Document source -
☆ ☆ ☆

Michael Israel : Comme déjà indiqué, les rendements de l’investment grade sont intéressants, mais attention car le segment a l’inconvénient d’offrir, sur une grande partie de l’univers, des obligations très convexes car le coupon est minime. La compression attendue des spreads sur l’investment grade étant limitée, la revalorisation des prix de ces obligations peut être lente et, en attendant, le coupon est très faible. Les titres idéaux sont ceux notés investment grade avec un coupon correct, ce qui est le cas uniquement sur le marché primaire. L’association avec le high yield est aussi intéressante, surtout lorsque le risque crédit est bien géré.

Nicolas Boulet : Nous sommes également positifs sur le crédit et avons augmenté notre exposition à cette classe d’actifs depuis le quatrième trimestre 2022. Nous avons aussi renforcé notre exposition sur les obligations souveraines et sommes plutôt neutres en ce qui concerne le positionnement sur la courbe des taux d’intérêt. Nous pensons qu’il se faut se préparer à une repentification de la courbe. Nous avons également investi sur des segments de niche dans le crédit au sens large. Nous nous intéressons à des actifs qui avaient disparu de nos portefeuilles, mais qui ont gagné en attractivité avec la hausse des taux d’intérêt à savoir les ABS (asset-backed securities) ou encore les « covered bonds » (obligations sécurisées) qui offrent maintenant des taux positifs. Le nouvel environnement de taux d’intérêt nous permet de mettre en œuvre une stratégie d’allocation sur les obligations plus diversifiée.

☆ ☆ ☆

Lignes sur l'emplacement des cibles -
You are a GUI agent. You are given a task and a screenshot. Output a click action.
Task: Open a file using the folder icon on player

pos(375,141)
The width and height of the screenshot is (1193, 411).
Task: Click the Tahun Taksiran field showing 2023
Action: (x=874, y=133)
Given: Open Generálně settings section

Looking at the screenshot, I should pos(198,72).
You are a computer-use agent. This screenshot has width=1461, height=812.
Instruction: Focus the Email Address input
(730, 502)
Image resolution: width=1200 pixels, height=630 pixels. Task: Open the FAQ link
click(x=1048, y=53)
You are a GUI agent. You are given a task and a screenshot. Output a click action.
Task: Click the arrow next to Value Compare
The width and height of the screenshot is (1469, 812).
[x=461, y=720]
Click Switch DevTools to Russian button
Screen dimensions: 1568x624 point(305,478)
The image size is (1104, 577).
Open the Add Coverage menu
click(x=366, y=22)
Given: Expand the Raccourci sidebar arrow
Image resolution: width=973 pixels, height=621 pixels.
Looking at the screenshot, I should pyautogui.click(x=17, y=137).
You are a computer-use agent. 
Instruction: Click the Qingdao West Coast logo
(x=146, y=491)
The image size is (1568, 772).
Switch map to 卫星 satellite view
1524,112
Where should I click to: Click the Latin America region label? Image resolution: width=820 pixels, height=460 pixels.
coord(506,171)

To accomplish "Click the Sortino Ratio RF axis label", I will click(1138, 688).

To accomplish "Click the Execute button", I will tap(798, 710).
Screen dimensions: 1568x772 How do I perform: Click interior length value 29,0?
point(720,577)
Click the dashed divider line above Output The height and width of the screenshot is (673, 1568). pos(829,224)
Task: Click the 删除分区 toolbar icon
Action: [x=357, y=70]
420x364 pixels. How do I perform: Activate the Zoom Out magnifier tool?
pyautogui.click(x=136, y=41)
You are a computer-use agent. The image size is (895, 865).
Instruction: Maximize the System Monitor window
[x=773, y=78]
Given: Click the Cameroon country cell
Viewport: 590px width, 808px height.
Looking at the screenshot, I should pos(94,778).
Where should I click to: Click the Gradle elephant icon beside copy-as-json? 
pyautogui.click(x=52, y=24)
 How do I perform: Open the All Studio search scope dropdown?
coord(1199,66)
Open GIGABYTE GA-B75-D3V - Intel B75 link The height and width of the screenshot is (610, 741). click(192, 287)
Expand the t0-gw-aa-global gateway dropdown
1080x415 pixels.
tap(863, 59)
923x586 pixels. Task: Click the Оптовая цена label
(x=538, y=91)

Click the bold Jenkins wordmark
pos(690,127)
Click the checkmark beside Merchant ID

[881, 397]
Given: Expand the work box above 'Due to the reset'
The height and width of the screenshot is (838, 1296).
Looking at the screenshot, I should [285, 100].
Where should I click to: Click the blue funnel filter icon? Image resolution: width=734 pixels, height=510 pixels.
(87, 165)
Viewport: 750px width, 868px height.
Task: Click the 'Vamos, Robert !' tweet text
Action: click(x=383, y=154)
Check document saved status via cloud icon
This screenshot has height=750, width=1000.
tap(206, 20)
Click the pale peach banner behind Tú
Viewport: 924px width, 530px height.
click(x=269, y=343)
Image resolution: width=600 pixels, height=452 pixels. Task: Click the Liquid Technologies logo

☆ ☆ ☆

Énoncé - Réécrivez le passage du texte sur le crédit obligataire qui s'ouvre sur les mots contenant « Michael Israel : Comme » et se termine par « est bien géré. », en substituant « haut rendement » à « high yield ».

Corrigé -
Michael Israel : Comme déjà indiqué, les rendements de l’investment grade sont intéressants, mais attention car le segment a l’inconvénient d’offrir, sur une grande partie de l’univers, des obligations très convexes car le coupon est minime. La compression attendue des spreads sur l’investment grade étant limitée, la revalorisation des prix de ces obligations peut être lente et, en attendant, le coupon est très faible. Les titres idéaux sont ceux notés investment grade avec un coupon correct, ce qui est le cas uniquement sur le marché primaire. L’association avec le haut rendement est aussi intéressante, surtout lorsque le risque crédit est bien géré.